SLU seems like a rather easy solution. Outside spaces and a hub of activity centers already exist. Was there honestly no vision for families and thus a school while planning the Amazon and Gates' campuses? Come on Vulcan, come on Gates, step up! You have plenty of money, believe in education and surely recognize families and children are part of the city revitalization package.
Just my two cents at 1am...
- a downtown mama
I'm glad the entire city remains vibrant and contributes to the tax base. But it is largely irrelevant to planning purposes that downtown contributes a larger share of taxes:Those are (mainly) monies earned by businesses, which are generated by workers who live all around the city, and certainly do not buy priority on the list of how taxes are spent in support of students around the city.
How is it that you can imagine a school for Yessler Terrace due to projected growth but ignore the new housing that's been put up in the last couple of years all over downtown? Housing that currently holds families with school age or approaching school age children? This is my continued frustration point. It seems we can see future students in all other areas of the city but conveniently ignore the existing ones. I'm not dismissing the idea of Yessler Terrace, just stating the obvious inconsistency here.

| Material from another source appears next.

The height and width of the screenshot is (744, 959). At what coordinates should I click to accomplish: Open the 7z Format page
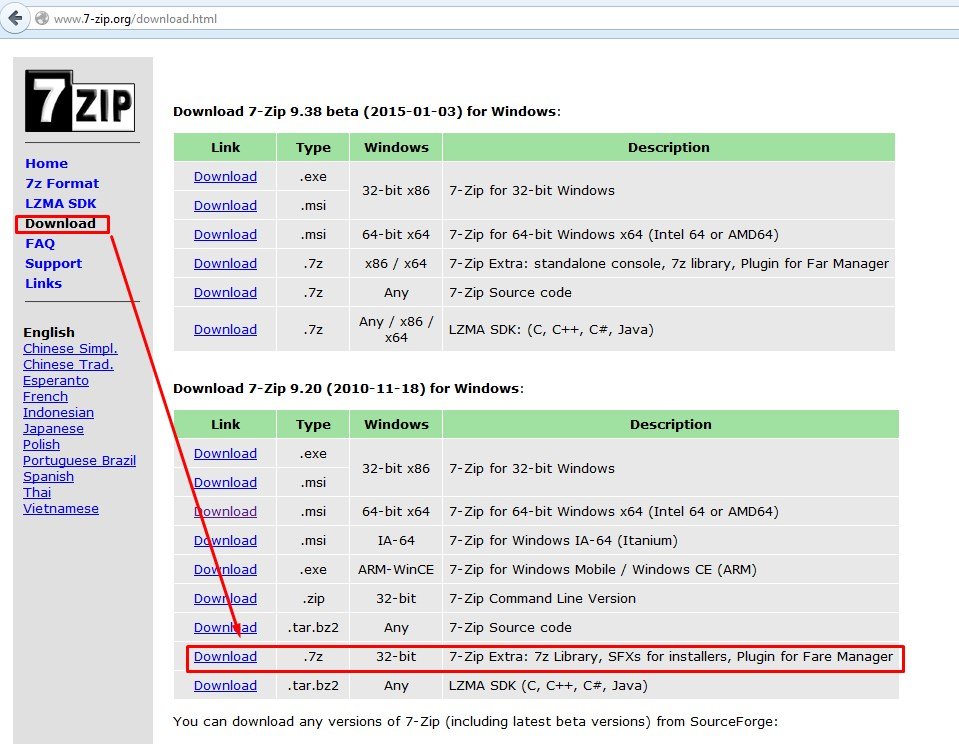pyautogui.click(x=62, y=183)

Also to your point of tax revenue. Yes, the businesses in the city do have some employees from all over the area. However, they are increasingly bringing in families who want to live where they work. I know this is true, I live in a building that is full of Amazon employees. Even if they don't have children now, let's project what will happen when they do start having families. That's a projection I can support and we do need to plan for it now.
-Andrea
I also know many parents downtown and they aren't the entitled set people would like to believe they are.
-Andrea
And many, many families around the city are experiencing the same issues in walkability...
Stop with the 'we deserve a school' arguments. The issue is cash flow and bigger priorities elsewhere.

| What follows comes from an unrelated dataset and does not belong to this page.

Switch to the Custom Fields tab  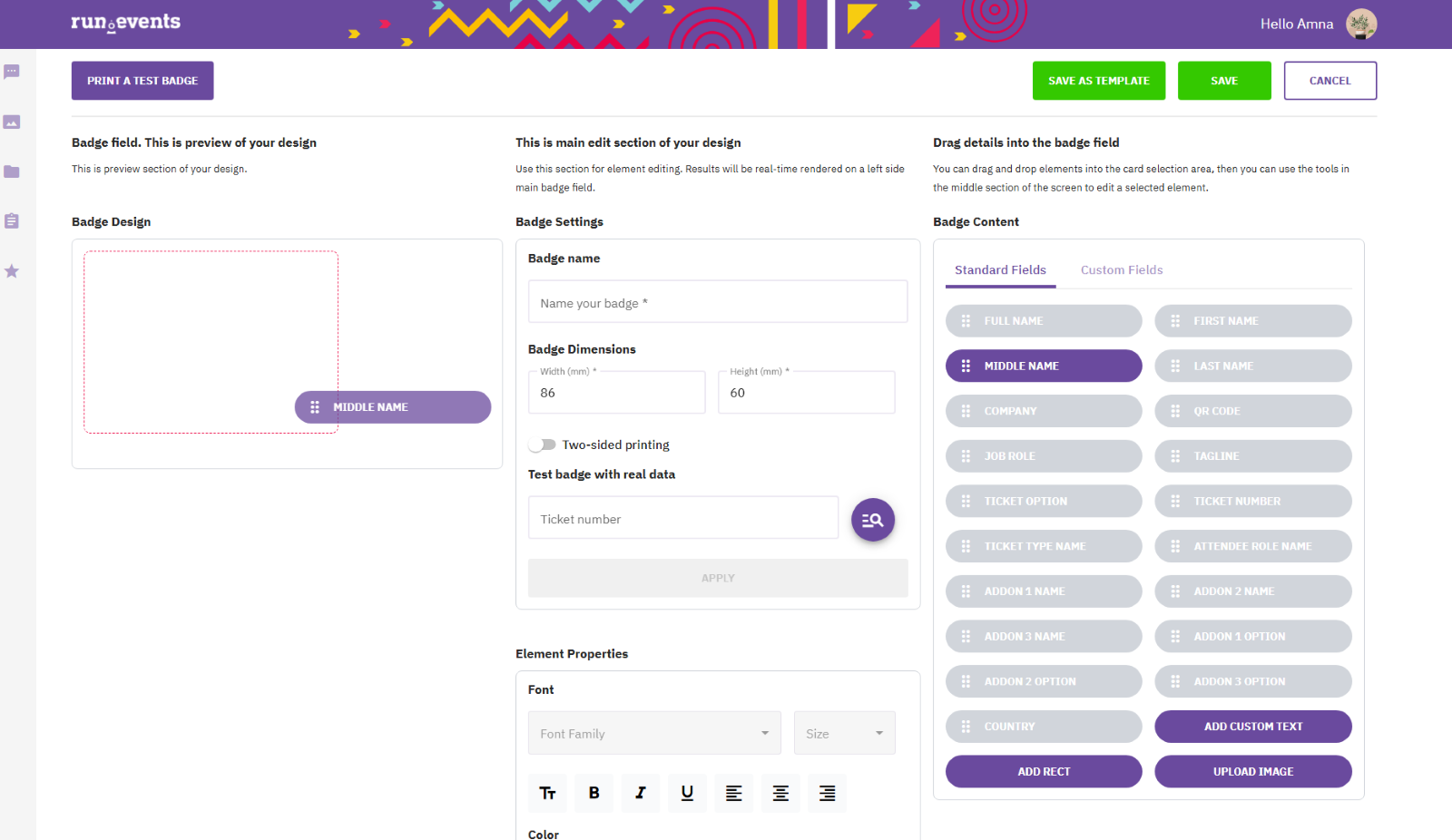(x=1122, y=270)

Your day will come. That day is not right now.
-skeptical-
Again, I'm not ignorant to the district wide issues. I just have 3 little people who are relying on me to do my best to make their world a better place. If in fighting for them that makes me sound entitled or demanding then so be it. I think it just makes me a mom. As parents can't we all stand for our causes without telling others to wait their turn or belittling their ideas?
-Andrea
1) the land and the money aren't there - what is your solution to that?

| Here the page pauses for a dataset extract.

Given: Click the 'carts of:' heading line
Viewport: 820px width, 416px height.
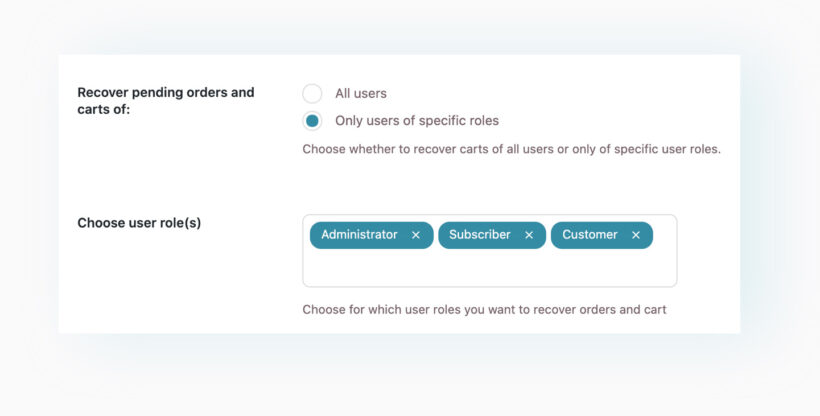Looking at the screenshot, I should [103, 110].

2) there are other neighborhoods that have neither a neighborhood school nor the ability to walk to their assigned school. You are NOT guaranteed the ability to walk to your child's school.
3) Many, many schools have had to "wait their turn" for capital needs (and are to this day). It's not being belitting to tell you that; it's being truthful.
Again, the best thing to do is gather your neighbors and talk to the City about pressuring these businesses to step up rather than expect the district to do it all.
How big is your 'community' - the downtown core?
How big is your world that is going to be better? - the downtown core?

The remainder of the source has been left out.